Boltzmann Brain is a Haskell library and set of standalone applications meant for random generation of combinatorial structures. Using an easy and intuitive context-free text input representing a combinatorial specification of rational or algebraic objects, Boltzmann Brain allows its users to:

• sample random structures following the given input specification, and
• compile a self-contained, dedicated analytic sampler for optimal sampling efficiency.

Remarkably, using Boltzmann Brain it is possible to control the outcome distribution of generated objects and, in particular, skew it to one needs. You provide the target distribution, we handle the sampling process for you!

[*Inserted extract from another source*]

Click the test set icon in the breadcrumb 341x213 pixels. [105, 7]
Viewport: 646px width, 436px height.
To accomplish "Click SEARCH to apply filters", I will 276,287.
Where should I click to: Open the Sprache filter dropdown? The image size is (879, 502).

If you can specify it, you can sample it!

1. Overview
2. Sampler tuning
3. Basic usage
4. Advanced usage
5. Installation
6. References

Citing Boltzmann Brain

If you use Boltzmann Brain or its components for published work, we encourage you to cite the accompanying papers:

Maciej Bendkowski, Olivier Bodini, Sergey Dovgal

• Tuning as convex optimisation: a polynomial tuner for multi-parametric combinatorial samplers

• Polynomial tuning of multiparametric combinatorial samplers

DEPRECATED

Boltzmann Brain is no longer actively developed. While we still might fix certain bugs, we do not plan to include new major features.

We encourage users to consider using the actively developed generic-boltzmann-brain instead.

Overview

Boltzmann Brain (bb for short) is an open-source analytic sampler compiler. Given a textual representation of the combinatorial system, bb constructs a dedicated analytic sampler. The sampler itself is a self-contained, and reusable Haskell module which, by construction, is guaranteed to sample random objects following the given, feasible target distribution. Using state-of-the-art optimization techniques, bb compiles an efficient sampler implementation which can be further modified, incorporated in other software or used as a standalone module.

The input specification format mimics that of Haskell algebraic data types where in addition each type constructor may be annotated with an additional weight parameter. For instance:

-- Motzkin trees
MotzkinTree = Leaf
            | Unary MotzkinTree (2)
            | Binary MotzkinTree MotzkinTree.

In the above example, a MotzkinTree data type is defined. It contains three constructors:

• a constant Leaf of weight one (default value if not annotated);
• a unary Unary constructor of weight two, and
• a binary constructor Binary of default weight one.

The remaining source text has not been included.